Mezopotamya veya ünlü Mezopotamya - Orta Doğu ve Batı Asya medeniyetlerinin kökenleri burada yatmaktadır. Bölge çok verimlidir ve bir zamanlar sakinler için Afrika Nil'ine benzer bir işlev gördü - çok sayıda insan topluluğunu besledi ve suladı.
Uygarlıkların eski anavatanı
Dicle Nehri, dünyadaki en derin nehirlerden biridir.
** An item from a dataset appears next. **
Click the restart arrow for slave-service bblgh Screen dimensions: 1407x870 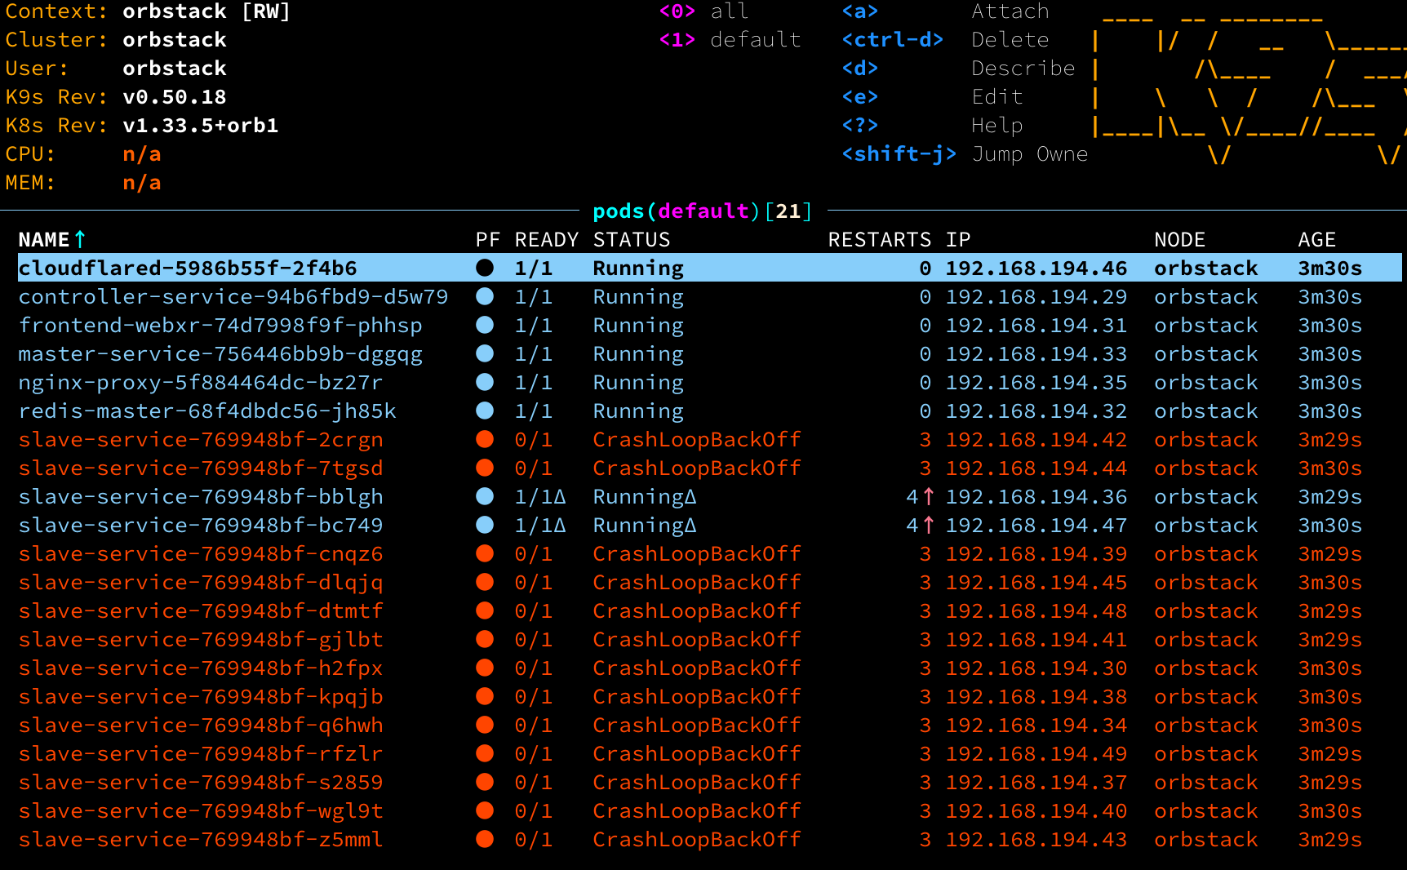click(929, 497)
Eski zamanlardan beri, kabileler büyük nehirlerin kanalları boyunca yerleşti ve bu bir istisna değildi. MÖ 4. binyılda ilk uygarlıkların merkezleri onun vadisinde ve ona paralel olarak akan Fırat nehrinde oluşmuştur. Gelişmiş bir ekonomiye sahip iyi güçlendirilmiş şehirler burada ortaya çıktı. Onlarda nüfus, çeşitli el sanatları ve mimari türlerinde hızla ustalaştı. Uygun iklim, sakinlerin yılda birkaç kez zengin hasat yapmalarına izin verdi. Bu, bir artı ürün verdi ve devlet oluşumlarının daha da gelişmesini ve ortaya çıkmasını doğrudan etkiledi. Mezopotamya'da Sümerler şehir devletlerinin yaratıcıları oldular. Bu insanların tarihi ve kökeni hala tam olarak anlaşılamamıştır ve birçok karanlık noktaya sahiptir. Bu dili belirtmekle yetiniyorum.insanlar herhangi bir modern dil ailesine karşılık gelmez.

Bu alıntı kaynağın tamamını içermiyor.